Her actions may have prevented a sharper slump. The economy grew 2.3 percent in 2013, and defied predictions of a minor recession during the second half of the year.
But priming the fiscal pump has carried a cost: The budget deficit is expected to hit nearly 4 percent of GDP in 2014, a percentage point above the past decade’s average.
That’s not a huge budget gap by global standards. But investors hold Brazil to a tighter standard than most countries because of its history of runaway spending that resulted in hyperinflation in the 1980s and early 1990s.
At the slightest sign of fiscal slippage or an uptick in inflation, it’s not just ratings agencies that get worried. Anyone over age 40 or so remembers watching their salary get decimated.
“There’s been a very large worsening in expectations” among businesses and consumers alike, said Aloisio Campelo, who runs economic surveys for the Getulio Vargas Foundation, a Brazilian business school.
“The incoming government will have to hold the line on fiscal austerity to bring credibility back,” Campelo said.
Budget cuts in the first year of a presidential term have become part of the economic cycle here. Rousseff made relatively minor adjustments in 2011, while her predecessor Luiz Inacio Lula da Silva made a big austerity push in 2003.
The size of next year’s cuts will depend in part on who wins the election.
Rousseff, who must cope with an unwieldy coalition of resource-hungry political parties, is seen wielding the budget ax with the lightest touch. But her two opponents - Senator Aecio Neves and Eduardo Campos, a state governor - are running to her right, and have suggested in courting business leaders they would slash spending deeply.

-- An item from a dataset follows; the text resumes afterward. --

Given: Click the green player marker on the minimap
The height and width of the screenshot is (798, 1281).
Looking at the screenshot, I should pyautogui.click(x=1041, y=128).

Felipe Salto, an economist for Tendencias consultancy, said that to recover credibility while accounting for what’s politically possible, the government will likely need to target a primary budget surplus of about 2.5 percent of GDP in 2015.

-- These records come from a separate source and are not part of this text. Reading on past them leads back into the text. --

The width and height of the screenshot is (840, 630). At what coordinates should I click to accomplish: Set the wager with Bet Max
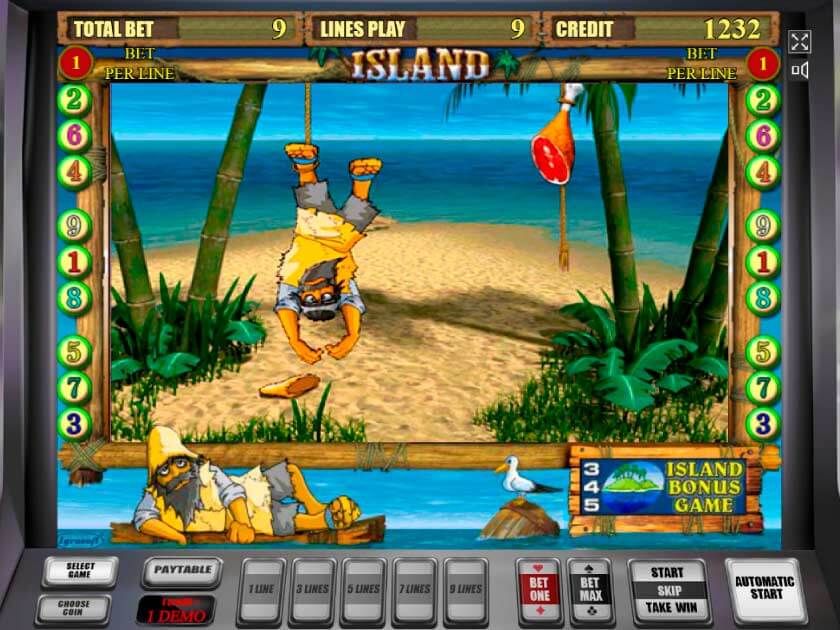590,592
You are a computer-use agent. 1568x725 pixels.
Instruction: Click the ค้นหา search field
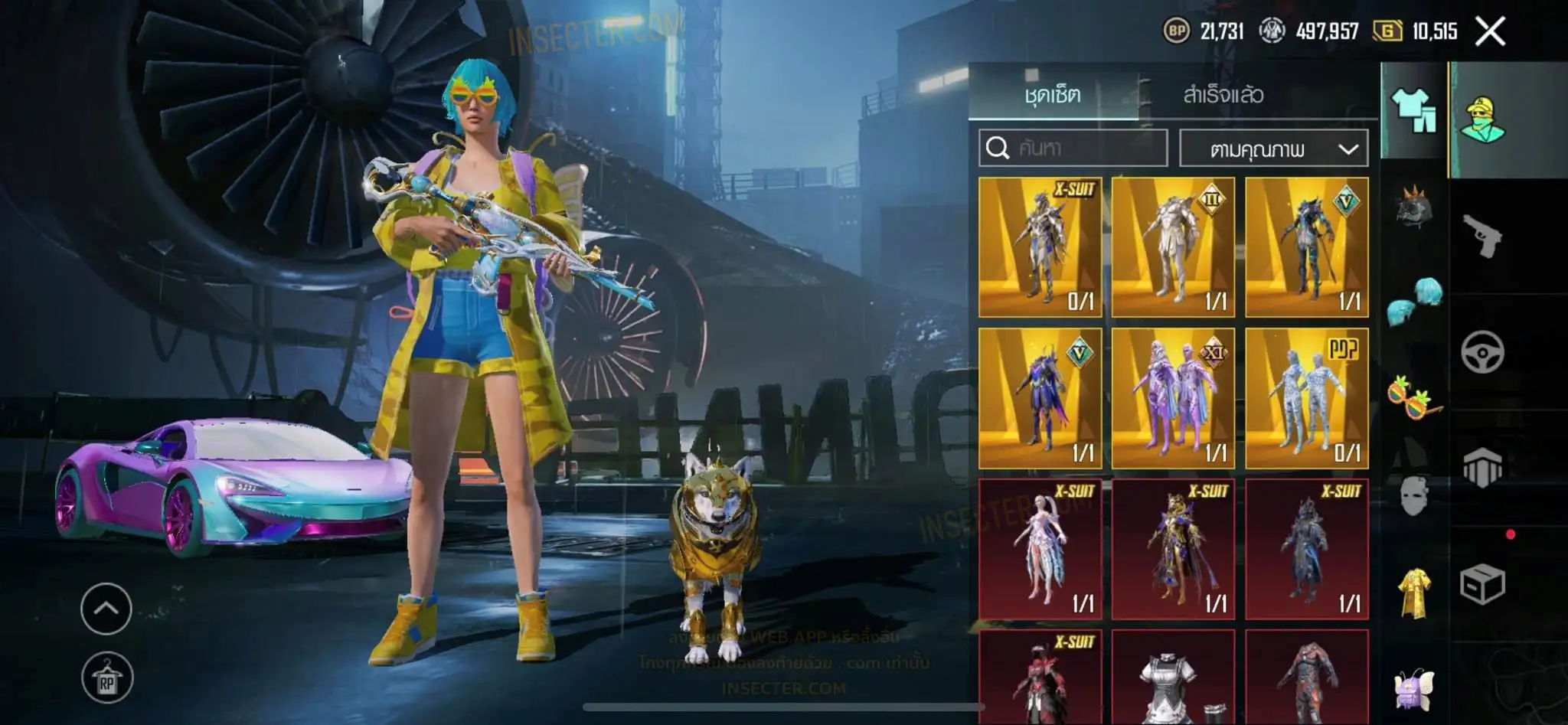coord(1073,148)
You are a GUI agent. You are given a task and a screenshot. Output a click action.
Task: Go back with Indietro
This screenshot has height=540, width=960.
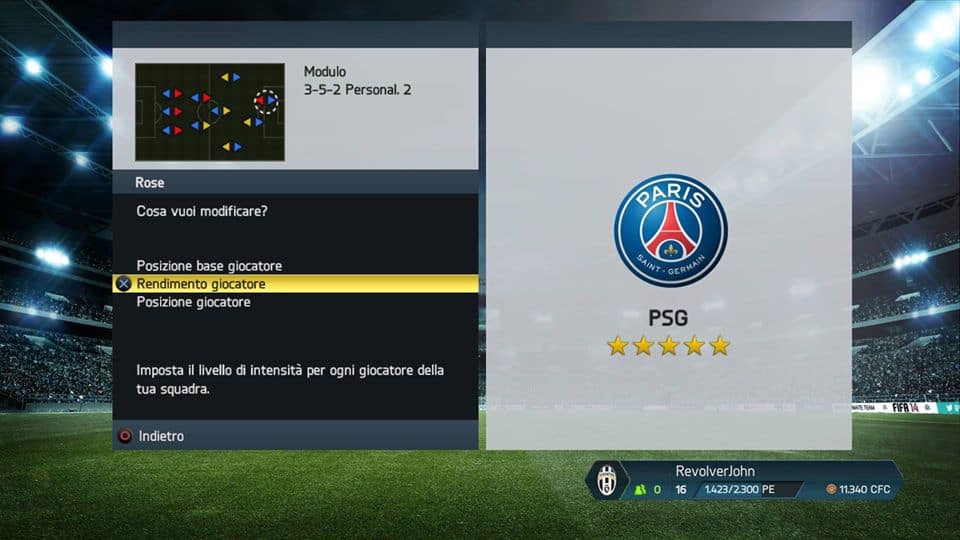[160, 436]
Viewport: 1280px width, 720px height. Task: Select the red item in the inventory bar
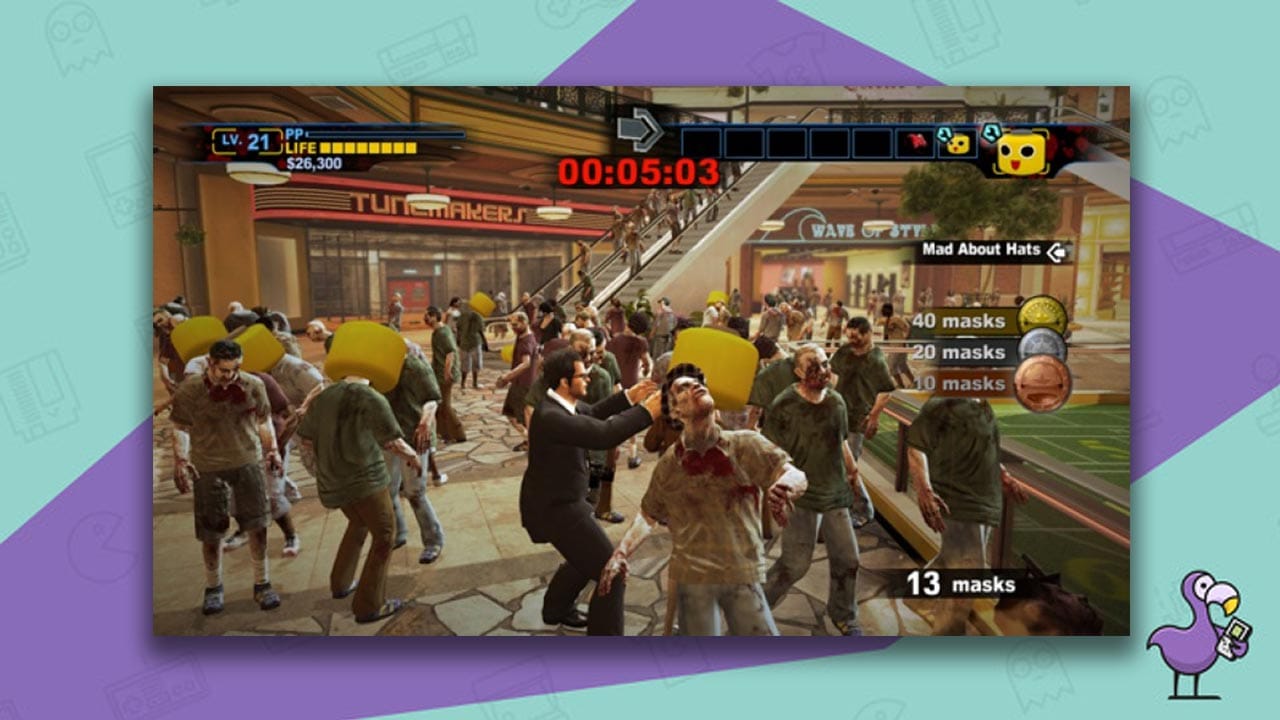click(x=917, y=142)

By comparison, that goal, which excludes debt payments from the fiscal balance, is set for 1.9 percent in 2014. However, most analysts said in a Reuters poll last month that they expect the government to miss that target as it ramps up election-year spending, making the 2015 adjustment that much more traumatic.
Meanwhile, there are other distortions waiting to be fixed.
Rousseff’s policy of keeping fuel prices artificially low has helped subdue inflation, but it can’t last forever. The gap between local gasoline prices and those abroad has hovered at about 11 percent, with a 19 percent gap for diesel. That has caused huge losses for Petroleo Brasileiro SA (PETR4.SA), the state-run energy company known as Petrobras.
For Petrobras to be able to afford its ambitious investment plan to develop offshore oil reserves over the next decade, which the company recently scaled back because of its struggles, the next president must raise fuel prices. That would take money out of consumers’ pockets.
Other pent-up pressures are coming from a severe drought pressuring electricity prices; a freeze on bus fares in place since nationwide street protests last June; and the growing tax burden posed by Brazil’s generous pension system.
None of those issues are expected to be fully dealt with until after the election is over.